Problem requirements: Nothing but the lines from the one containing "[High School DxD" through the last line of the entries should appear in the output, each verbatim.

* * * * * * *

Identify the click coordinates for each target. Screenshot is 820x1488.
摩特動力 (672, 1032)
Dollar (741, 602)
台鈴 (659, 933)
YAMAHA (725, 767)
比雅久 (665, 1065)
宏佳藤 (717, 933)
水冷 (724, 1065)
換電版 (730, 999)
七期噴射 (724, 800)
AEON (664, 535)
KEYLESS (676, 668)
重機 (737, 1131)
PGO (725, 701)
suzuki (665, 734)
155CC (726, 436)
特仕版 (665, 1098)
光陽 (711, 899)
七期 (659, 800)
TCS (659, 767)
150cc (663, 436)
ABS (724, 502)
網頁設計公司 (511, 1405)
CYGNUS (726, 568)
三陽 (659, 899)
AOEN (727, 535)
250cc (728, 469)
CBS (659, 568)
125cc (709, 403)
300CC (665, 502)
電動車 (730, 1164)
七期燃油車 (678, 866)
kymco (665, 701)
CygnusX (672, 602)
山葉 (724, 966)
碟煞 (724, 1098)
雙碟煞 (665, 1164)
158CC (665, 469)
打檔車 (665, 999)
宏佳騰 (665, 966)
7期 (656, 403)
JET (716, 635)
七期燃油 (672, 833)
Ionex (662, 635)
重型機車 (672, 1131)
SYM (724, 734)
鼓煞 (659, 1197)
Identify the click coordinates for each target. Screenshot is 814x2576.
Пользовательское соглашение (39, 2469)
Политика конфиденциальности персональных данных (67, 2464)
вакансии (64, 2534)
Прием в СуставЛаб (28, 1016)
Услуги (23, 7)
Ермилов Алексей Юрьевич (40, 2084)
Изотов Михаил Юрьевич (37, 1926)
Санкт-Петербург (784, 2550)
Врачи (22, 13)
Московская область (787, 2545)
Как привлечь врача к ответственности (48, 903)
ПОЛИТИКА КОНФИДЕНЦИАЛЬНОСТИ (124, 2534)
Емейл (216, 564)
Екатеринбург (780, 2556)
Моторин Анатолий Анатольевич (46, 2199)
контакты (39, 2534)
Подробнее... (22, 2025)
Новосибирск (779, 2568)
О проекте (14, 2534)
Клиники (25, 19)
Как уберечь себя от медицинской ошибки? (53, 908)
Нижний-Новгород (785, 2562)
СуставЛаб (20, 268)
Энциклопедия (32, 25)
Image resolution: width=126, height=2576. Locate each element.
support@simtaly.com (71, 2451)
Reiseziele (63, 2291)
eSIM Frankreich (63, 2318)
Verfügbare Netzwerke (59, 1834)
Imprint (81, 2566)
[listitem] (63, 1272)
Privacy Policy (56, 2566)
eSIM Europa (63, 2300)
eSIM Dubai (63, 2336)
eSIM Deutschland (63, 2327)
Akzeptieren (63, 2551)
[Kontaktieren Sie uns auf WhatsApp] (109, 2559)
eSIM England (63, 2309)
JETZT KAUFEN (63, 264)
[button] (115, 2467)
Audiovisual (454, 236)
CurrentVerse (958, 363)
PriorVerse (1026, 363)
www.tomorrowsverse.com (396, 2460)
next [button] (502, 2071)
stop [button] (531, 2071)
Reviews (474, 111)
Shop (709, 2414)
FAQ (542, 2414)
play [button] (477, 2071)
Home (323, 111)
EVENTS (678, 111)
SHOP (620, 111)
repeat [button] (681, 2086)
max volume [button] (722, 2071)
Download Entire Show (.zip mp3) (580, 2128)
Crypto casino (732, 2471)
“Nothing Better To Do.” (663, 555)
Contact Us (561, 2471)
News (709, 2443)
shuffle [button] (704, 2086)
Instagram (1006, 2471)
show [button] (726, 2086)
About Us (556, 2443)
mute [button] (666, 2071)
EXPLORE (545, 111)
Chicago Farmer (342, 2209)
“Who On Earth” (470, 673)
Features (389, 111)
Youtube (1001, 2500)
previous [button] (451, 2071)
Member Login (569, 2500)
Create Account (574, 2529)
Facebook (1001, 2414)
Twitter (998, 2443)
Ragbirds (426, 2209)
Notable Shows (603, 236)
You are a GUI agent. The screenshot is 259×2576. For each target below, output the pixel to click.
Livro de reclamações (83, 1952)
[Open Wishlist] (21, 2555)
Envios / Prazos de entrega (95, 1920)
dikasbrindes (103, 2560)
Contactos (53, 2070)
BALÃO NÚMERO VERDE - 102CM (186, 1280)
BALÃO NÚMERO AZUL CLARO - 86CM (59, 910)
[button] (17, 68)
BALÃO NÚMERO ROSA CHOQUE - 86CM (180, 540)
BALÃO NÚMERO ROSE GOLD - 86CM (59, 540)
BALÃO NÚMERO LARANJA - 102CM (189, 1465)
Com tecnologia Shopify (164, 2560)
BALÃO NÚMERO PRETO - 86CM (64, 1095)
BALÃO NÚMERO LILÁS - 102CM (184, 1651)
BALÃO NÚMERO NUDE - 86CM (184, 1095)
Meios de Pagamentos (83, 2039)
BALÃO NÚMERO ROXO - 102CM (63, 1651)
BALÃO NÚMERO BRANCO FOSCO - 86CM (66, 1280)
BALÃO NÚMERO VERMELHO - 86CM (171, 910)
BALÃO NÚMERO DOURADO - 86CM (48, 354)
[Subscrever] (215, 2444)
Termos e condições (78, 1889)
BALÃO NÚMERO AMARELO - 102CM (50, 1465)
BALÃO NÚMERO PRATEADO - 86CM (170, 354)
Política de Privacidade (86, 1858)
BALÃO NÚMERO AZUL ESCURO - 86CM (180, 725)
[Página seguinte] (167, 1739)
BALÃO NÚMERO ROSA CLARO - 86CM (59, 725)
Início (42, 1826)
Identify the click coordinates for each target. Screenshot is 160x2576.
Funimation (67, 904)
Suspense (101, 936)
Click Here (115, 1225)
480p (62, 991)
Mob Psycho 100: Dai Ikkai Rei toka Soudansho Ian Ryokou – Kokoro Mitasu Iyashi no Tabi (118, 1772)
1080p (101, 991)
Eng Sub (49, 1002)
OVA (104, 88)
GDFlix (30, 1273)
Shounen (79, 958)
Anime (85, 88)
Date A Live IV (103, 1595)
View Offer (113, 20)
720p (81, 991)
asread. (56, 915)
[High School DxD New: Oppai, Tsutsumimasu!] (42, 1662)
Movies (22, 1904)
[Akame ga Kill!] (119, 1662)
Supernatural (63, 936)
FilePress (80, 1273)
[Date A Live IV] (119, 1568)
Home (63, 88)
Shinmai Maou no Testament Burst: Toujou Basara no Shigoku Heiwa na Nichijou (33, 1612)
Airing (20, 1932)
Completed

* * * * * * *

Solved problem:
[High School DxD New: Oppai, Tsutsumimasu!] (42, 1662)
Movies (22, 1904)
[Akame ga Kill!] (119, 1662)
Supernatural (63, 936)
FilePress (80, 1273)
[Date A Live IV] (119, 1568)
Home (63, 88)
Shinmai Maou no Testament Burst: Toujou Basara no Shigoku Heiwa na Nichijou (33, 1612)
Airing (20, 1932)
Completed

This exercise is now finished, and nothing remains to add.